Seven charities that received contributions from a donor now serving a 12-year prison term for mail fraud have been ordered to return more than $500,000 they spent years ago. Chicago commodities trader Michael S. Douglas gave away more than $2 million to 16 charitable organizations between 1987 and 1989. Unknown to the organizations until later, Douglas had been making illegal diversions and was insolvent.

In 1990, court-appointed receiver Steven Scholes began attempting to recover the money owed to Douglas's investors and creditors (CT, Sept. 16, 1991, p. 62).

Nine of the charities have settled out of court. But in June, Federal Judge James Alesia of Chicago ruled that the remaining seven charities must pay because they received a "fraudulent conveyance."

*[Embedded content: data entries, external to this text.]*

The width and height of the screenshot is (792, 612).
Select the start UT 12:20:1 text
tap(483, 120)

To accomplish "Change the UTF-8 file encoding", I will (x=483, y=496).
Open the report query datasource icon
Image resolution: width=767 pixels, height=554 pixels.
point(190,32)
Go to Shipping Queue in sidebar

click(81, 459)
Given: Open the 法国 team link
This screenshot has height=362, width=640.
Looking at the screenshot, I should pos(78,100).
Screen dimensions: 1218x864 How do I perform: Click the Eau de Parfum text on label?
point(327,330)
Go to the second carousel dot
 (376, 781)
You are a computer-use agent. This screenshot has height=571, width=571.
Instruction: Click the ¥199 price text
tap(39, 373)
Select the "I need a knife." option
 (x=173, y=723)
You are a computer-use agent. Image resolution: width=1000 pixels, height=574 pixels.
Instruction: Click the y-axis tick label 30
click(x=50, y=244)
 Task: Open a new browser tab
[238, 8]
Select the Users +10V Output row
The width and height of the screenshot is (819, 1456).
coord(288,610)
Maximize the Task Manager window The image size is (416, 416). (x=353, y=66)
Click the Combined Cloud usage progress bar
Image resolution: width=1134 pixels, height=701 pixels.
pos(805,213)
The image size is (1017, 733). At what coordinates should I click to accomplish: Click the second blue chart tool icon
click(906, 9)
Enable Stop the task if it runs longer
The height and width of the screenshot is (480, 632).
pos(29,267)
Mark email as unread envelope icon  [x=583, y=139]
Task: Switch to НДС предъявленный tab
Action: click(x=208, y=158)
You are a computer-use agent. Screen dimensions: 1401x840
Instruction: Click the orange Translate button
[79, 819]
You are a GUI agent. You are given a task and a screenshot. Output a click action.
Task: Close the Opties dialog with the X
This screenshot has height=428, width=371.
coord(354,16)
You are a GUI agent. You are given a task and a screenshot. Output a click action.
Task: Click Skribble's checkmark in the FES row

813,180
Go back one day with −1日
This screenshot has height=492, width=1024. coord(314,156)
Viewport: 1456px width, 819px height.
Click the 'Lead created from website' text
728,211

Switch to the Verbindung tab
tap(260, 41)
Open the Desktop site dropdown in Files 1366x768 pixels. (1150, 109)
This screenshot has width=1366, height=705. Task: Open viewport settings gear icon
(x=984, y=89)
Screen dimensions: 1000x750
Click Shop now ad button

On July 15, attorney Timothy Klenk, representing six of the charities, filed an appeal.

"If the appeal fails, charities will never know when they will have to give back money that has been given to them, and in most cases, already spent," Klenk says.

Those ordered to pay judgments include African Enterprise of Monrovia, California, $166,000; International Students, Inc. (ISI) of Colorado Springs, $120,450; and Proclamation International of Pensacola, Florida, $51,228.

"It's devastating," says Andrew Lay, administrative director of African Enterprise. "We sent the money to Africa, and we don't have a lot of other assets."

For Proclamation International, the ruling is especially bitter because the organization acted as a conduit to deliver Douglas's designated gifts to a ministry in Uganda. Proclamation International received only $4,000 and now is contemplating either filing for bankruptcy or dissolving and starting a new organization.

Don Dunkerley, executive director of the group, says giving is down because many are discouraged he is not doing as much overseas evangelism.

"ISI receives donations from thousands upon thousands of individual donors every year," says ISI president Thomas K. Phillips. "Christian organizations like ISI do not have the ability or desire to investigate their donors."

Even more troubling, Phillips says, is the specter of the state determining at what point a contribution is legitimate.

"This ruling may require nonprofit organizations to set aside any substantial gift for some undetermined amount of time until approval from a judge or some other government official."